La Ville assurera le financement
Face à la stagnation de la situation, Marc Hoffsess, adjoint à la maire en charge de la transformation écologique et élu-référent du quartier Robertsau-Waken, estime que la municipalité « a pris ses responsabilités » :
« EurOasis poursuit un projet de contenu, pas un projet d’ingénierie immobilière et de montage de dossiers pour rénover des villas. Ce n’est pas un promoteur. Les villas sont dans un état qui devient dangereux, ne serait-ce que pour y entrer. Il faut faire les travaux le plus vite possible. »
Dans les trois villas de 250 mètres-carrés, la première « rénovation légère » – avec un complexe système de bénévolat en échange de parts dans la future société coopérative – prévue à l’automne 2019 n’a jamais démarré. Quelques mois plus tard, l’association n’a plus eu accès aux bâtiments, où des problèmes d’amiante dans les murs et de mercure dans les sols ont été révélés.
Dès le départ, Euroasis s’est aussi heurté à un recours en justice. Le voisin, qui estime avoir été lésé dans l’appel à projets (Rue89 Strasbourg l’expliquait en septembre 2020, parmi les multiples difficultés que rencontrait déjà l’association) a attaqué la décision du jury de la précédente municipalité. « Il y avait toujours la menace d’une sanction qui aurait anéanti tout le travail accompli », décrit Marc Hoffsess. Comme l’appel à projets n’existe plus, le recours qui le concerne s’éteint par la même occasion. Pratique.
Vers un lieu d’éducation à la nature
Pour autant, la municipalité ne coupe pas les ponts avec EurOasis. Bien au contraire. Au crédit de l’association, Marc Hoffsess cite le développement du jardin de permaculture, la construction d’une hutte en terre cuite ou la tenue d’un camp Climat fin août 2020, qui « témoignent d’une volonté respectable ». Depuis avril 2020, l’association accueille par ailleurs un point de retrait de commandes de « La Ruche qui dit Oui », qui permet à des agriculteurs locaux de vendre leur production. On est loin des grandes ambitions initiales, mais le lieu vivote avec quelques événements.
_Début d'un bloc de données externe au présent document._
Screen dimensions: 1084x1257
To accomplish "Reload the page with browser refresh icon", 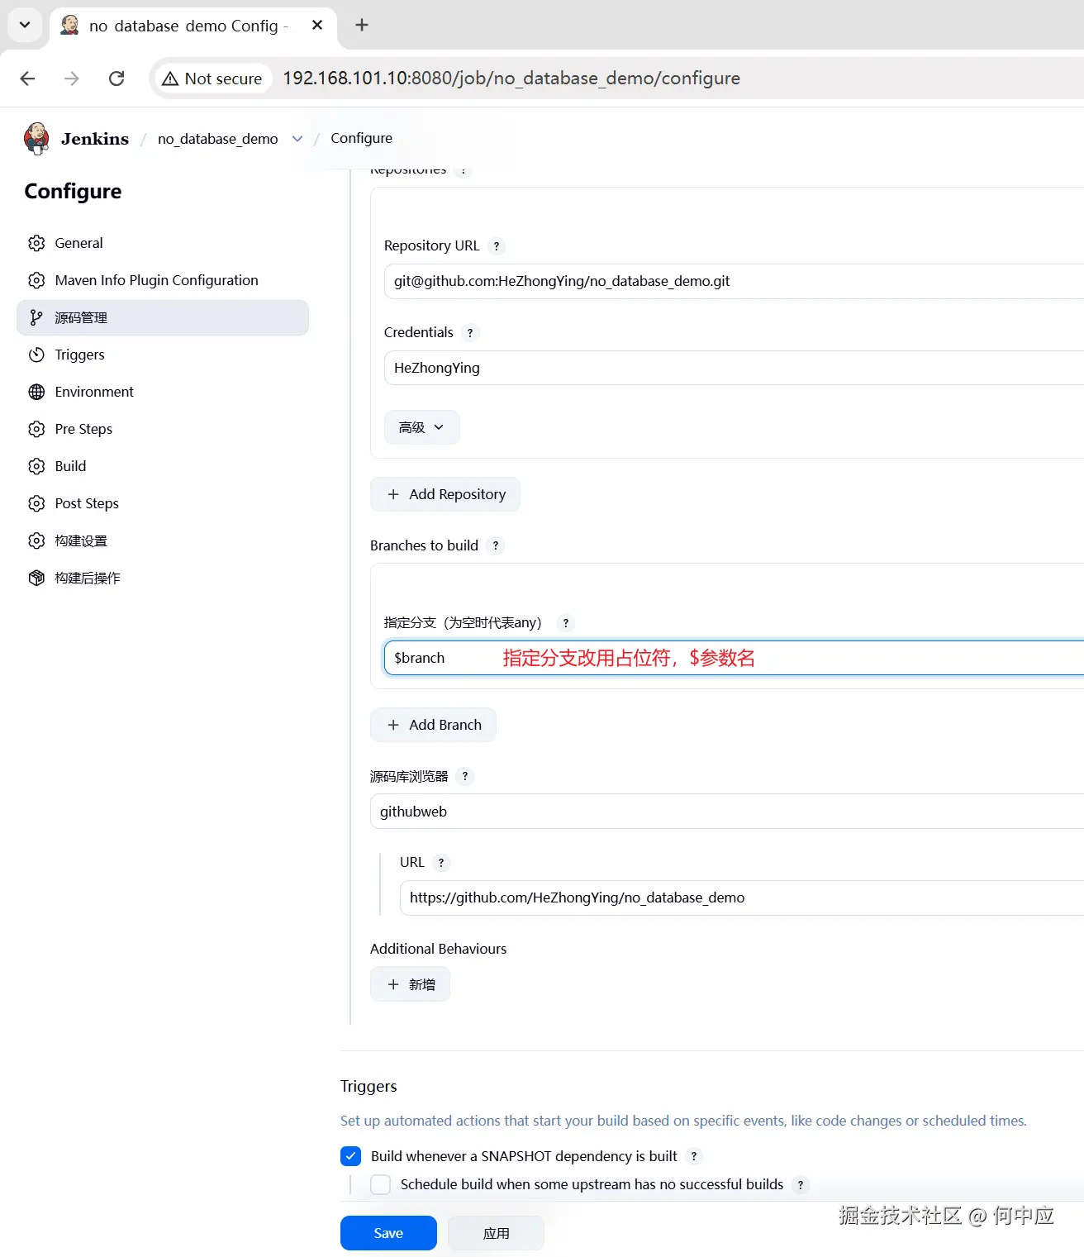I will click(116, 79).
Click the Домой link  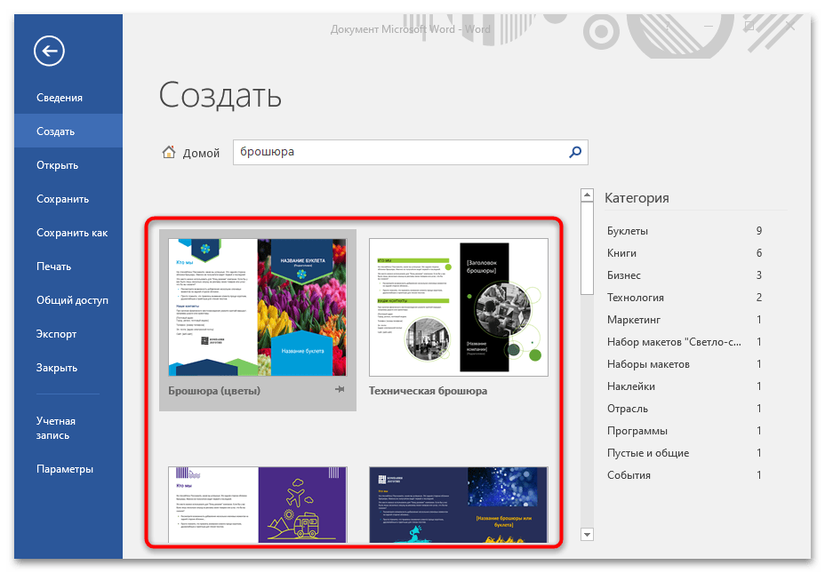[201, 153]
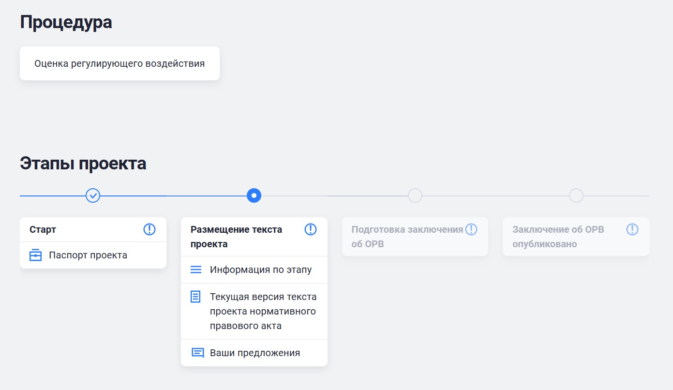Click the lines icon beside Информация по этапу
673x390 pixels.
pyautogui.click(x=196, y=270)
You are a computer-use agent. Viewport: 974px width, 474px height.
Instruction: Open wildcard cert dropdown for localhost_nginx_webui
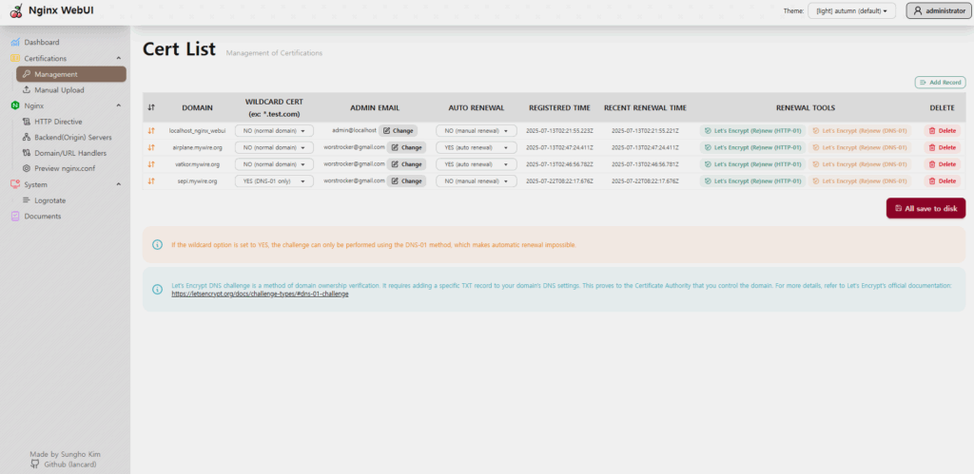[x=274, y=131]
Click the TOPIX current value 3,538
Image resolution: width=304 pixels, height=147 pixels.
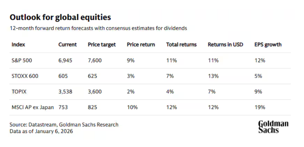coord(65,92)
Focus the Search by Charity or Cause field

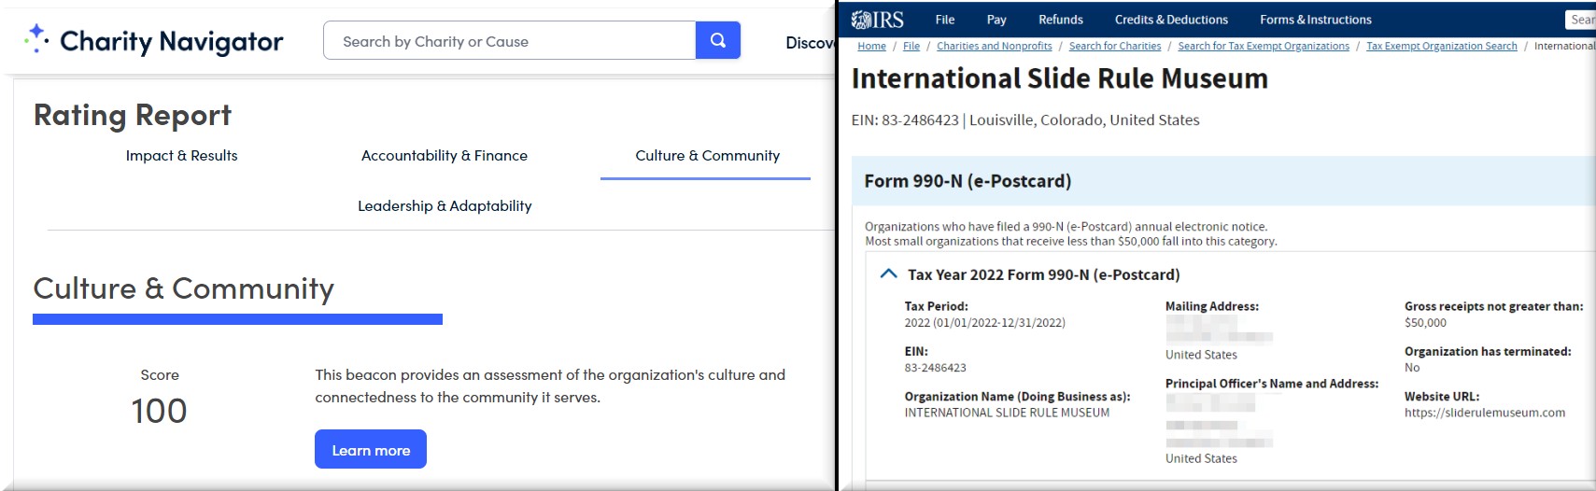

Avec le changement de maître d’ouvrage, les parties prenantes changent aussi. EurOasis ne sera plus seule à avoir les clés. Elle sera associée à différentes associations naturalistes comme Alsace Nature, l’Office des Données Naturalistes (Odonat) du Grand Est ou France Nature Environnement, qui cherchent depuis les années 1990 un lieu commun d’envergure pour y installer leur siège, mais aussi des activités de formation et à destination du grand public.
Adjointe à l’urbanisme, Suzanne Brolly aimerait que la nouvelle version du quai Jacoutot propose « une approche familiale » sur l’éducation à l’environnement. Le lieu serait complémentaire de la Ferme Bussière au parc de Pourtalès à la Robertsau dont les activités sont « plus scolaires ». Ces ateliers pourraient dès lors bénéficier des financements de l’Eurométropole, compétente dans ce domaine.
Soulagement pour EurOasis
Du côté d’Euroasis, la nouvelle équipe accueille cet engagement financier par la Ville avec soulagement. À la rentrée, elle devrait trouver un point de chute temporaire au quartier du Heyritz à travers un partenariat avec Sikle, une entreprise strasbourgeoise qui ramasse et composte les déchets organiques de professionnels.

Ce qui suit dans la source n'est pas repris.